Coming from a former communist country, I can explain why. Because the alternative, capitalistic "free market" where companies eventually end up as oligopolies, is actually worse and gives you less control over the resources involved. For example, botched privatization of water utilities here in Czech Republic hiked prices up 100x.

Yes, real democracy is quite a weak control, but at least it's some means of control. You don't get the same level of control over private corporation as you get as a citizen over public utility.

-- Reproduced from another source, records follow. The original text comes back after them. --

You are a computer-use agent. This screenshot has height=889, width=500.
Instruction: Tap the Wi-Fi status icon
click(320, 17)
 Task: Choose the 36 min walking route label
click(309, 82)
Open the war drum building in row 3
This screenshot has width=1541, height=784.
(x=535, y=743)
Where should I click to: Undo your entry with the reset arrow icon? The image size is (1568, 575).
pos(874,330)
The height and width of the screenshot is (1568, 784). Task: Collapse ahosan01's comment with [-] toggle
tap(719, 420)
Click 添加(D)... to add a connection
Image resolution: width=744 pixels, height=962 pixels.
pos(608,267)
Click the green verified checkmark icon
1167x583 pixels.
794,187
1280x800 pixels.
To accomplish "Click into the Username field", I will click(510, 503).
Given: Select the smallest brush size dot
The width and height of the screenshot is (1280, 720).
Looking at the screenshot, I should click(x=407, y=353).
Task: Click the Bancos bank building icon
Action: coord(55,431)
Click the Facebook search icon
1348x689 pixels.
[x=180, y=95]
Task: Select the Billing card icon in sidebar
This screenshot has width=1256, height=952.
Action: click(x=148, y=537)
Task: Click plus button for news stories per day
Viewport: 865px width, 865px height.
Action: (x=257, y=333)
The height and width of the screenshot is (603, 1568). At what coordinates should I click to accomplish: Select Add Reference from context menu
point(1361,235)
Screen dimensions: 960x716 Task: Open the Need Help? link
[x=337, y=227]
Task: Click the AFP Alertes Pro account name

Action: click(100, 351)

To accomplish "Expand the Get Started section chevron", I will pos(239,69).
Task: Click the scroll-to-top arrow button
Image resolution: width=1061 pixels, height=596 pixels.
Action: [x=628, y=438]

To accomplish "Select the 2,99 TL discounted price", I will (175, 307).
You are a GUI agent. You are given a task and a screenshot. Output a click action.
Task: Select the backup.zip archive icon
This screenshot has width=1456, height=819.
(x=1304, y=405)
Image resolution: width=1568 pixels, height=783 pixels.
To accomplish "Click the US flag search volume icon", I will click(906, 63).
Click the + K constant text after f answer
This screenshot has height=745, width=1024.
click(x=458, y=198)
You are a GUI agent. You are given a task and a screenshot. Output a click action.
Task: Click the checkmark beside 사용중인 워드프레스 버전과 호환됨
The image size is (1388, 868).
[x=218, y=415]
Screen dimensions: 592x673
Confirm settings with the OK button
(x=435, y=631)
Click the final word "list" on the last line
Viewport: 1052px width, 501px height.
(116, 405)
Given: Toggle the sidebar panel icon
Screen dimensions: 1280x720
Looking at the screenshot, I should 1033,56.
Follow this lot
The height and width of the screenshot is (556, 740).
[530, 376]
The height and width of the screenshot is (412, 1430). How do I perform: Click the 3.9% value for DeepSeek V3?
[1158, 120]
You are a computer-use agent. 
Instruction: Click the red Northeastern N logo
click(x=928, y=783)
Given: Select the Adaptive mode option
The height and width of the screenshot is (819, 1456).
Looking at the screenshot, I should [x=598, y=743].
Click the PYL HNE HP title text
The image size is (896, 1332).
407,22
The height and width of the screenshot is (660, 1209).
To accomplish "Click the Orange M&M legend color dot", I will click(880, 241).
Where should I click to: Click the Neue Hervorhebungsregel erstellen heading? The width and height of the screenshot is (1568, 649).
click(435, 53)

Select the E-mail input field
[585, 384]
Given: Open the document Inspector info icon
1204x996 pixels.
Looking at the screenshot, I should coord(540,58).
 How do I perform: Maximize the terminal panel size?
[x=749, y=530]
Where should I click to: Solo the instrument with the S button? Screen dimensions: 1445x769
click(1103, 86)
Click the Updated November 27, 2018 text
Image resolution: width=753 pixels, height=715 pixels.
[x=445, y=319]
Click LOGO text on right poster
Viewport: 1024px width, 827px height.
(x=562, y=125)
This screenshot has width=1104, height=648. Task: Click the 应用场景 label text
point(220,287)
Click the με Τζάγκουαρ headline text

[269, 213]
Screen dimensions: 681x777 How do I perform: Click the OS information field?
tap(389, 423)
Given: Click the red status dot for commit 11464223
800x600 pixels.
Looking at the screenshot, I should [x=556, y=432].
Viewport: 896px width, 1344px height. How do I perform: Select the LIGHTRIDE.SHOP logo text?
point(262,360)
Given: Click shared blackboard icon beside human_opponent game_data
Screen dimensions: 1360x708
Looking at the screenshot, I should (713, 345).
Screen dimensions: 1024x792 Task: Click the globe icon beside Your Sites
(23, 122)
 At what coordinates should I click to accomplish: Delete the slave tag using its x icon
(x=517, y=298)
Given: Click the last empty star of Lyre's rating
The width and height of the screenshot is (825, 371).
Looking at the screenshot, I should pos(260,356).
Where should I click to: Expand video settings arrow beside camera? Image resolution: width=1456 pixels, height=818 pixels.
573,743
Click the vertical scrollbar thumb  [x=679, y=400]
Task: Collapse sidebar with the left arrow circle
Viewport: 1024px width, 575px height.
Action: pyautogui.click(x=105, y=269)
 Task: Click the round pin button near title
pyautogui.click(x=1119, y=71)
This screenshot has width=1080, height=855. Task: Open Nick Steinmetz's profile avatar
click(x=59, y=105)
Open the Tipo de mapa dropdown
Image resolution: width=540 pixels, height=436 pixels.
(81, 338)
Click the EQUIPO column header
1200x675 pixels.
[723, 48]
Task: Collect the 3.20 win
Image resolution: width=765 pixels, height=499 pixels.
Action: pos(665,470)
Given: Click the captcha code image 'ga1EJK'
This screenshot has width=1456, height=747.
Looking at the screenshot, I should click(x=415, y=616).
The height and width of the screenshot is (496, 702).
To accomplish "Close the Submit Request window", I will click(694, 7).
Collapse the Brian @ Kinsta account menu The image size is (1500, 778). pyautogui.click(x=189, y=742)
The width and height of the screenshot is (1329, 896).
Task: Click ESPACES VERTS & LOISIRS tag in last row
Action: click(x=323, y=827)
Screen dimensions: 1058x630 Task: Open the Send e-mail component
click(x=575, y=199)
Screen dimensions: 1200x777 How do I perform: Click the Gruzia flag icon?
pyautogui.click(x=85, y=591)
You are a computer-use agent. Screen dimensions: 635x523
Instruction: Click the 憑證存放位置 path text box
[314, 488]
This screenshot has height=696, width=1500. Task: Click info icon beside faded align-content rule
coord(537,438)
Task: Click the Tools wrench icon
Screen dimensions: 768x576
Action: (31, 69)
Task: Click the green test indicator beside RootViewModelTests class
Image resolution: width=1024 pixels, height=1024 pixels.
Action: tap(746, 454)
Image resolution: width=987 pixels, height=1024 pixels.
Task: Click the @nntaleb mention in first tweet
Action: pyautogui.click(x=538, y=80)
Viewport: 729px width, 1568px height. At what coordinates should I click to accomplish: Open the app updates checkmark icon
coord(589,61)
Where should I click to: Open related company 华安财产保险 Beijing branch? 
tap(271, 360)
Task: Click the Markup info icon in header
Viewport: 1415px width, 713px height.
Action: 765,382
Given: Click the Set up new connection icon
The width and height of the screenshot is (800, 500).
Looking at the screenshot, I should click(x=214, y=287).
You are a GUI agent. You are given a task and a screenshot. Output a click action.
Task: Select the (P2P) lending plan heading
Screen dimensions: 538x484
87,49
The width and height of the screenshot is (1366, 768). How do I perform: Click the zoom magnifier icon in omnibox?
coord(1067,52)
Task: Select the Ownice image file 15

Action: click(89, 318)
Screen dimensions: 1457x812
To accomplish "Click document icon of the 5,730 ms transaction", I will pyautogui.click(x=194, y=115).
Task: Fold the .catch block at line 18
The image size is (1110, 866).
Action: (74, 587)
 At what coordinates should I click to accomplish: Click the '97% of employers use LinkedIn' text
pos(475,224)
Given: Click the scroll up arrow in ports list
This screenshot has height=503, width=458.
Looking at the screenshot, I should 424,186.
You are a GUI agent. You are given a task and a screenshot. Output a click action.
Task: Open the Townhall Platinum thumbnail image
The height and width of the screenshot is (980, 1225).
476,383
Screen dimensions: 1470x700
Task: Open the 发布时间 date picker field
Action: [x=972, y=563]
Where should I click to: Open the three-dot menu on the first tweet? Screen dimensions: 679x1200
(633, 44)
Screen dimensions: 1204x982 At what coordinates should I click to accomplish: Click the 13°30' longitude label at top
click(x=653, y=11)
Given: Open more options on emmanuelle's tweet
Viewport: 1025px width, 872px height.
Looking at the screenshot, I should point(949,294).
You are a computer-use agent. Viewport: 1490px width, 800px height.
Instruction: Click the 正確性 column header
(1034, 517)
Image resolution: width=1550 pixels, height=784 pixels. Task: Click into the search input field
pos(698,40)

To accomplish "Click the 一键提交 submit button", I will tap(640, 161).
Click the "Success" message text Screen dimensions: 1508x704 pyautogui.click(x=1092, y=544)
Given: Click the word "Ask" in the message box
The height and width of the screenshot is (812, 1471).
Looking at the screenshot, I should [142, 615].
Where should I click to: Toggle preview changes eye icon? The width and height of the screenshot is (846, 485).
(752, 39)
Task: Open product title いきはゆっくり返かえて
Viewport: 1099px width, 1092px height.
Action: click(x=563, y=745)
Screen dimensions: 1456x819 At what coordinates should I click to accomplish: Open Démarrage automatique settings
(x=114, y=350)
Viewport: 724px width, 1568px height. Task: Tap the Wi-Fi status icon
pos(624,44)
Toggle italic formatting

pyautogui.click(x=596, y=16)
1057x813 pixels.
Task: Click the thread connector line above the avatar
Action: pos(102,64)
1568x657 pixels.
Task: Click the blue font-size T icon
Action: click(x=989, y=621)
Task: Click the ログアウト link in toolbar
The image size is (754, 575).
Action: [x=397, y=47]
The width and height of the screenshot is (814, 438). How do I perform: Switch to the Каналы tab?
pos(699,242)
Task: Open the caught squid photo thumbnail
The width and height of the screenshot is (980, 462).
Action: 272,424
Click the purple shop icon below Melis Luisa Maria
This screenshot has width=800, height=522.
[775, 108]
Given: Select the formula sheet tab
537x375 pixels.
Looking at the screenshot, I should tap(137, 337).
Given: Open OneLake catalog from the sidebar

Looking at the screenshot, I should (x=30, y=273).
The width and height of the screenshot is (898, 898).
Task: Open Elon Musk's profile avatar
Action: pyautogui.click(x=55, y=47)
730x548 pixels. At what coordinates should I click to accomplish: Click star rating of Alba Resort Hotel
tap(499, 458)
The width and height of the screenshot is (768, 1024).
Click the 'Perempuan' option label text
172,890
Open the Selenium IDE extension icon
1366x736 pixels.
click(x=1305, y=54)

And there are many examples of government run enterprises that prove this point, in Nordic countries and in Switzerland.

So state is something I can at least marginally influence by voting or by being involved in local politics (I have for example information laws that give me some insight about what's going on); and yeah, to me, giving state less control over resources by minimizing it is a losing proposition. If I could vote about the companies, then perhaps we could talk (but then they would be more like customer cooperatives than private companies).

Of course, you probably think competition is the solution, and I don't buy that. First, it doesn't exist in many places (as you're probably painfully aware), and I believe it actually tends to not exist. But the biggest point against the competition solution in my mind is that it's very "low information density" solution. People cannot come and to try to fix things (unless they make their own company, which is unrealistic to expect); they can only signal unhappiness by leaving. It promotes irresponsibility and fatalism. I think it's a kludge, frankly, compared to a possible system where you could really control citizen-owned companies via voting.